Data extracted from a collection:
========================================================================
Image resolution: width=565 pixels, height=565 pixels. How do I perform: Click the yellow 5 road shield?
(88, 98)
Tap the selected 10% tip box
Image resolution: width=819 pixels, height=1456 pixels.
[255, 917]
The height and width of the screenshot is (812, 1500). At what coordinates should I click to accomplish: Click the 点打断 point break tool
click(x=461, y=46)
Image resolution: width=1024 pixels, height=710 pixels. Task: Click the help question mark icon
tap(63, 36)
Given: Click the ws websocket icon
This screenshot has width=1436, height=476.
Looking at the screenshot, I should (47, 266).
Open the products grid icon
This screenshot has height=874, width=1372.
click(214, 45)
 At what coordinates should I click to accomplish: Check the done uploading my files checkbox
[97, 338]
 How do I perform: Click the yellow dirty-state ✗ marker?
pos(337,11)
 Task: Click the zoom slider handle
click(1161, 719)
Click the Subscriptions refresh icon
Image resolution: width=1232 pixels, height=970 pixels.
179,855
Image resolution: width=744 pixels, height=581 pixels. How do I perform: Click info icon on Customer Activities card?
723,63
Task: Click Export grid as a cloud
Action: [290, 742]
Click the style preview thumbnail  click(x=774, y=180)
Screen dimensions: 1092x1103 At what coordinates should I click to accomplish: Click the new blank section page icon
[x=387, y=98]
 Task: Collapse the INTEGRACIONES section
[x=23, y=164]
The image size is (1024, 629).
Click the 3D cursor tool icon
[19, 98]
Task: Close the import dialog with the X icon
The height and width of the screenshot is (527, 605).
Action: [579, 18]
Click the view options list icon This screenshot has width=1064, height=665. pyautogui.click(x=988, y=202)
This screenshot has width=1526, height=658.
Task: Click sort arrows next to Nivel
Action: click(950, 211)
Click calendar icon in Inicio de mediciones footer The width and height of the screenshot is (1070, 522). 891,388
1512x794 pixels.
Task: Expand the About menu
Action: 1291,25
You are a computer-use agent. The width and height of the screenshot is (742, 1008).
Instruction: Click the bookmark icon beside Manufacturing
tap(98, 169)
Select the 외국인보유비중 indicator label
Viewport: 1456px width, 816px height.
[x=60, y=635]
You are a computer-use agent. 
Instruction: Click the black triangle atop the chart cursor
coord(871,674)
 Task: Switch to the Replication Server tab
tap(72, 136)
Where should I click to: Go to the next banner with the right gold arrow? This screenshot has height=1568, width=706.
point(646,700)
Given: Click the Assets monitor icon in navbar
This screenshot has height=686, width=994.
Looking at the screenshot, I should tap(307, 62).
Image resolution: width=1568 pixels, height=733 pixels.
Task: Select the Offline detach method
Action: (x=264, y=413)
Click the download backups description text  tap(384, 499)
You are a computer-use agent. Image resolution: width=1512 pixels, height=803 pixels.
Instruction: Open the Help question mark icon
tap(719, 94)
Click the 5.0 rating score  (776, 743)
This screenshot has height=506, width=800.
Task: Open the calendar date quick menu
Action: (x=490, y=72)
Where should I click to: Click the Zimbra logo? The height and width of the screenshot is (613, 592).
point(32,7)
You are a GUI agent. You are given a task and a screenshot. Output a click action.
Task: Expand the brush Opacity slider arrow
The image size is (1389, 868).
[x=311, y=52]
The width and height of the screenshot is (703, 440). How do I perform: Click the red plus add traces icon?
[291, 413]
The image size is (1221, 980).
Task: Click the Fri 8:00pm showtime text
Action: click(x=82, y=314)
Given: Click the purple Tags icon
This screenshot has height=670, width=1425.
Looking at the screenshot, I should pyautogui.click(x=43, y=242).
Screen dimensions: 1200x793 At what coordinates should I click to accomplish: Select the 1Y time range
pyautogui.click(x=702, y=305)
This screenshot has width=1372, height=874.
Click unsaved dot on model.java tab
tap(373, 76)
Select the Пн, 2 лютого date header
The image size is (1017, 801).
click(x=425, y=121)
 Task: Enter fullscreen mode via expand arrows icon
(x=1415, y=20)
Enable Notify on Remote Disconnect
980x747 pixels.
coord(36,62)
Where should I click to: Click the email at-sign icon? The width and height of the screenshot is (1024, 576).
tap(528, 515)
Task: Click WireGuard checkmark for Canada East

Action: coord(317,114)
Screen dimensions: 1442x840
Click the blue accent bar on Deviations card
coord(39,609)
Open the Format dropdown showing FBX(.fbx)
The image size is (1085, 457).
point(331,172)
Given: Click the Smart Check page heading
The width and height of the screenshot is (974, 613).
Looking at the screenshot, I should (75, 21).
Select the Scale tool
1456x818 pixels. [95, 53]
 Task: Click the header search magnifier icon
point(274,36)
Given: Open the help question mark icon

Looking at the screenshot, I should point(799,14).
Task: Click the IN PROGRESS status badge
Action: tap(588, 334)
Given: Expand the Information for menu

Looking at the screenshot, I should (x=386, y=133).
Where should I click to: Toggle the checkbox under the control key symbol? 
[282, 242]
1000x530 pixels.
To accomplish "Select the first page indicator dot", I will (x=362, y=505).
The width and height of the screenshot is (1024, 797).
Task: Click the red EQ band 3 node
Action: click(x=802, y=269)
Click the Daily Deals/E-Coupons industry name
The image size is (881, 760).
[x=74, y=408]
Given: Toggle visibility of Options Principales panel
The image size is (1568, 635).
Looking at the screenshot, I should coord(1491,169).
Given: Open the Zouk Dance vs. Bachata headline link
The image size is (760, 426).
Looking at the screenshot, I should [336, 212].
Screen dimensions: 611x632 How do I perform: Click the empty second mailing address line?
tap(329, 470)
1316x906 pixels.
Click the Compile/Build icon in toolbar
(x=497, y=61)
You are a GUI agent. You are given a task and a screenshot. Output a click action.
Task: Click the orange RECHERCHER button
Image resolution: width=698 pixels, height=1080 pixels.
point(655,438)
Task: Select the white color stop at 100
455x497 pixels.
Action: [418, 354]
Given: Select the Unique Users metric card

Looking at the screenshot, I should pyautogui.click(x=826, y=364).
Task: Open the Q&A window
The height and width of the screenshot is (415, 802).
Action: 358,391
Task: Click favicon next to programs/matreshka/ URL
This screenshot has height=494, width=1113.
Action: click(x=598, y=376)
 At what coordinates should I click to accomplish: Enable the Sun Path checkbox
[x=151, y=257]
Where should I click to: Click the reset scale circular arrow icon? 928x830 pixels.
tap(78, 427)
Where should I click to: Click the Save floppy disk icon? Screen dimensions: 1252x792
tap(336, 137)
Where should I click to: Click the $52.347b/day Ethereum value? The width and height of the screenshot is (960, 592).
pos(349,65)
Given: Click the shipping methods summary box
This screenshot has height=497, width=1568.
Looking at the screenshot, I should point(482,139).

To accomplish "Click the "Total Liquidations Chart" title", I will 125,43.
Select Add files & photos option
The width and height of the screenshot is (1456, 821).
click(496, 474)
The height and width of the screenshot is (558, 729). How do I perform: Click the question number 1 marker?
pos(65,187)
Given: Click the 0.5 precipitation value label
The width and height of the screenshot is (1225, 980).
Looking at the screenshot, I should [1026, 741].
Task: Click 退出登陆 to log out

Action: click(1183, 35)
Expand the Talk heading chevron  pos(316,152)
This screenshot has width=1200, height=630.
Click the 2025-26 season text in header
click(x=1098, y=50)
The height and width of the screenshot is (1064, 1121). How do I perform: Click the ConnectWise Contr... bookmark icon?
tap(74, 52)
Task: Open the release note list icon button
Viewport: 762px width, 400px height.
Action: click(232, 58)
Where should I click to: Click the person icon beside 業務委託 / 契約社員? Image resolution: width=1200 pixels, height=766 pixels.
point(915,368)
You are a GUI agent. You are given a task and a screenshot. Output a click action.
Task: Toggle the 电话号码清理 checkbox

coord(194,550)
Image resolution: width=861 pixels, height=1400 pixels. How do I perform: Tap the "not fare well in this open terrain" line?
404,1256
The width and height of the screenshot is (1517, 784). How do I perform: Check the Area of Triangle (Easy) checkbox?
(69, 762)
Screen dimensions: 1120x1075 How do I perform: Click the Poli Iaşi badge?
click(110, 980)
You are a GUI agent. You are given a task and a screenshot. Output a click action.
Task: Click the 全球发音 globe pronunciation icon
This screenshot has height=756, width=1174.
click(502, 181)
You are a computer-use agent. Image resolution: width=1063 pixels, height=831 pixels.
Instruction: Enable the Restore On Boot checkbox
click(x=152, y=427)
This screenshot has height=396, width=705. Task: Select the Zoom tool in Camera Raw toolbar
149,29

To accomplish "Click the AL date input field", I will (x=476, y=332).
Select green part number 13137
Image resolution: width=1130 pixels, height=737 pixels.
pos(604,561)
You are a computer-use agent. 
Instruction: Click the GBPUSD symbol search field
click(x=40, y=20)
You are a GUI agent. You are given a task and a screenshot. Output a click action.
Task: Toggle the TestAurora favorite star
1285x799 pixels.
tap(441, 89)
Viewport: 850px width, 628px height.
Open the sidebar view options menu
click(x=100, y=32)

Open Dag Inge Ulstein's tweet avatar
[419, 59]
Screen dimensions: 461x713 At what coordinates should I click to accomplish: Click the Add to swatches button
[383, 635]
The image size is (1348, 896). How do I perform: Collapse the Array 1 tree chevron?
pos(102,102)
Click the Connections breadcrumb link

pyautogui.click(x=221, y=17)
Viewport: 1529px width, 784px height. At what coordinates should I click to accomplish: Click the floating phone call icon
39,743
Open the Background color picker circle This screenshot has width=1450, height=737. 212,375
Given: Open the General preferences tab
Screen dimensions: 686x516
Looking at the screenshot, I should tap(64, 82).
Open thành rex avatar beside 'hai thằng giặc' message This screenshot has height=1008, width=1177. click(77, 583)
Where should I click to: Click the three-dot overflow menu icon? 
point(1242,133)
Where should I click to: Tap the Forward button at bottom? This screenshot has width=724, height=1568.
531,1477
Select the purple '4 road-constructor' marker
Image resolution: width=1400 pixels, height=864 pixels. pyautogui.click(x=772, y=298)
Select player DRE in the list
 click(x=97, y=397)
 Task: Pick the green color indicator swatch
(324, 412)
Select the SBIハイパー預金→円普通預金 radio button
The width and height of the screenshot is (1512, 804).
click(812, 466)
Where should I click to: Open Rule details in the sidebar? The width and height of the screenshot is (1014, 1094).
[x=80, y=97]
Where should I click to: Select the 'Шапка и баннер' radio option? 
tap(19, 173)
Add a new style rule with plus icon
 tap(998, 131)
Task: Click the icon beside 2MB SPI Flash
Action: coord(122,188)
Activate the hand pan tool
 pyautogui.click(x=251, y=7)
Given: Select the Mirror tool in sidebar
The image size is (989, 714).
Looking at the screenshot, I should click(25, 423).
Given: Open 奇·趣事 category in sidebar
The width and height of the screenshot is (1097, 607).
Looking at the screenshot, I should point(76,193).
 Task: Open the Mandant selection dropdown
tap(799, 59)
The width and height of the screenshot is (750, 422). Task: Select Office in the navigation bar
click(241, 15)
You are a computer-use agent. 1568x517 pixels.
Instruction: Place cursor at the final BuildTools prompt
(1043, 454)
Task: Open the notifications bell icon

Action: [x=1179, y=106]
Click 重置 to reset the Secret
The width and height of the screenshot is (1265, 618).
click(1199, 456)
========================================================================
Work instruction:
With the line that contains "Open thành rex" as your start, reproduce the data above exactly through its last line, and nothing before that start.

Final answer:
Open thành rex avatar beside 'hai thằng giặc' message This screenshot has height=1008, width=1177. click(77, 583)
Where should I click to: Click the three-dot overflow menu icon? 
point(1242,133)
Where should I click to: Tap the Forward button at bottom? This screenshot has width=724, height=1568.
531,1477
Select the purple '4 road-constructor' marker
Image resolution: width=1400 pixels, height=864 pixels. pyautogui.click(x=772, y=298)
Select player DRE in the list
 click(x=97, y=397)
 Task: Pick the green color indicator swatch
(324, 412)
Select the SBIハイパー預金→円普通預金 radio button
The width and height of the screenshot is (1512, 804).
click(812, 466)
Where should I click to: Open Rule details in the sidebar? The width and height of the screenshot is (1014, 1094).
[x=80, y=97]
Where should I click to: Select the 'Шапка и баннер' radio option? 
tap(19, 173)
Add a new style rule with plus icon
 tap(998, 131)
Task: Click the icon beside 2MB SPI Flash
Action: coord(122,188)
Activate the hand pan tool
 pyautogui.click(x=251, y=7)
Given: Select the Mirror tool in sidebar
The image size is (989, 714).
Looking at the screenshot, I should click(25, 423).
Given: Open 奇·趣事 category in sidebar
The width and height of the screenshot is (1097, 607).
Looking at the screenshot, I should point(76,193).
 Task: Open the Mandant selection dropdown
tap(799, 59)
The width and height of the screenshot is (750, 422). Task: Select Office in the navigation bar
click(241, 15)
You are a computer-use agent. 1568x517 pixels.
Instruction: Place cursor at the final BuildTools prompt
(1043, 454)
Task: Open the notifications bell icon

Action: [x=1179, y=106]
Click 重置 to reset the Secret
The width and height of the screenshot is (1265, 618).
click(1199, 456)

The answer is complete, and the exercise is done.